AFAIK, the deal is supposed to work something like this - a Russian bank (Gazprombank?) buys 4bln euros worth of newly issued shares of Laiki in return for natural gas development rights for GAZPROM.

So it is not a fantasy deal, but a real quid pro quo.

Well,

if Cyprus sells drilling rights, not loans, for 5.8b cash to show up in the ECB this weekend, they could have done this a little earlier, and without damaging their reputation.

They could have done a lot of things differently if they hadn't had a crazy communist government until Feb 28.

And can somebody explain to me, why these drilling rights should be more worthful for Gazprom than for BP, Exxon, or any other western corporation.

Why a turkish soldier would have more respect for a russian 100-foot boat, they let through the bosporus, then for 2 US carrier fleets?


Cyprus chose to have good relations with Russia and less good relations with the US (I guess corruption has as much to do with this as traditional cultural ties). They may gradually change their alliances, but that's going to be a painful process.

For example, Russia has already threatened that it may renounce their double taxation treaty with Cyprus if they (Russia) does not like the eventual shape of the bailout deal.

"For example, Russia has already threatened that it may renounce their double taxation treaty with Cyprus if they (Russia) does not like the eventual shape of the bailout deal"

Not sure that's a winning strategy. Sure it would hoop Cyprus' holding company business. On the other hand, Cyprus could turn around and tax the bejesus out of the existing Russian holding companies (typically tax treaties contain a non-discrimination clause). Cyprus would lose its existing business, but pay off its debts with formerly Russian money ("Hey look, we now own all Gazprom's offshore assets" - anyone think any of their offshore investments might be run through Cyprus?).

Cyprus can have as good ties with Russia as it wants, it doesn't help them one bit with Turkey or the ECB.

It just raises more suspicion, about their criminality and sanity, when they endlessly wriggle around, trying to play a card they just don't have.

In most cases Russian officials (in this case it was Medvedev, I think) don't know what they are talking about, so it's hard to tell whether they understand the consequences of such a decision.

genauer,

It helps with Turkey to some extent.

As for the rest - yes, this may end badly.

They tried to do a similar balancing act with confiscated arms a couple of years ago and ended up destroying their main power station.

genauer: "Doctor Why, may I ask you a question : how close have you ever lived to a real military base, with signs every 20 meters, ..."

You're asking that question....of a Cypriot?!?!

Have you ever tried to fly into Nicosia?

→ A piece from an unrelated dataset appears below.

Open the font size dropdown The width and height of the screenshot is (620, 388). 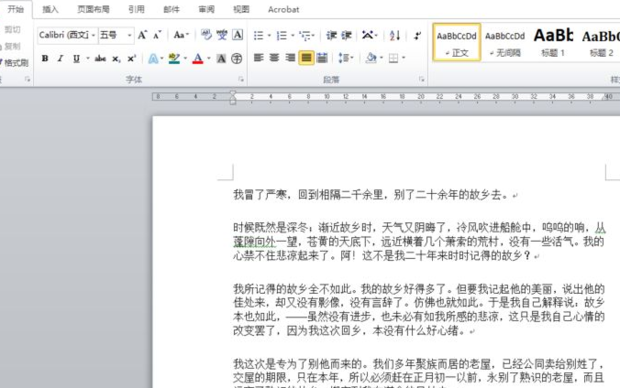pyautogui.click(x=129, y=35)
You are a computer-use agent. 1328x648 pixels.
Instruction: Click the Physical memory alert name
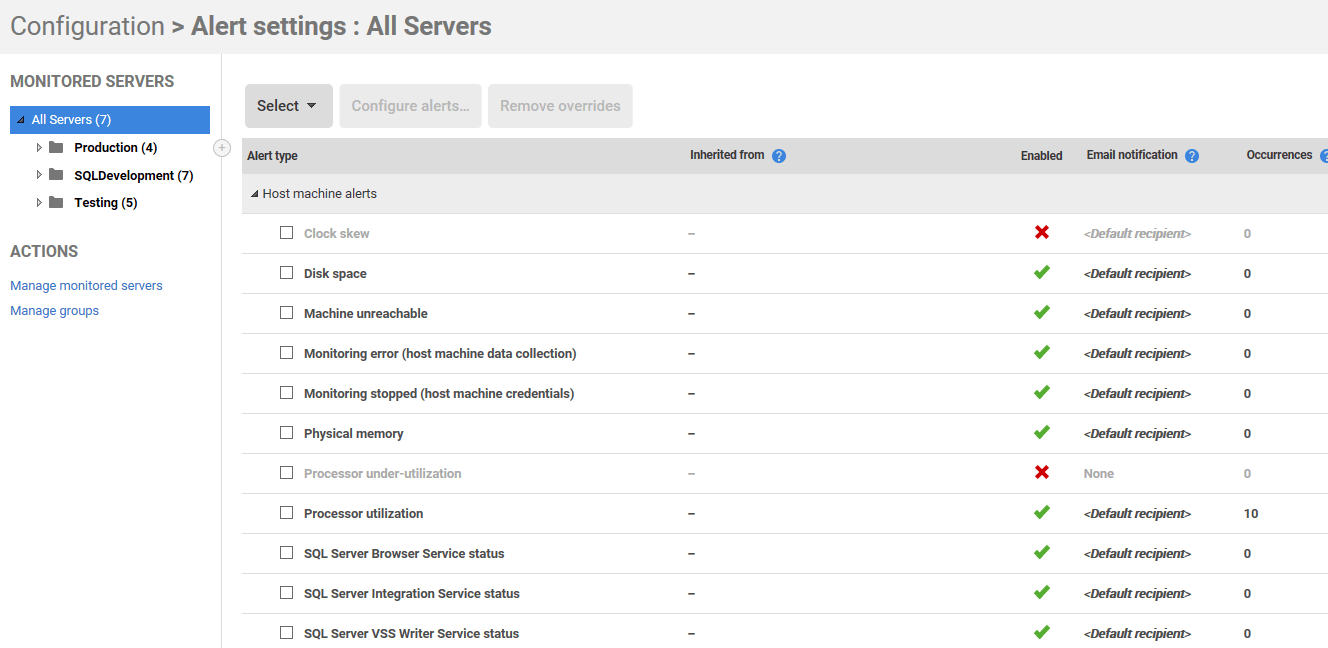pyautogui.click(x=353, y=434)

There's an airport....but no flights since the early 70s....it is too close to the cease-fire line for aircraft to fly without possibly attracting AA fire. Instead, you fly into an airport an hour away.

I think civilians have been able to pass from one side of the capital to the other for only the past few years ("Checkpoint Charlie" style.) I asked an official what it was like on the other (Turkish) side...but he said that as an official it would not be considered proper for him to cross.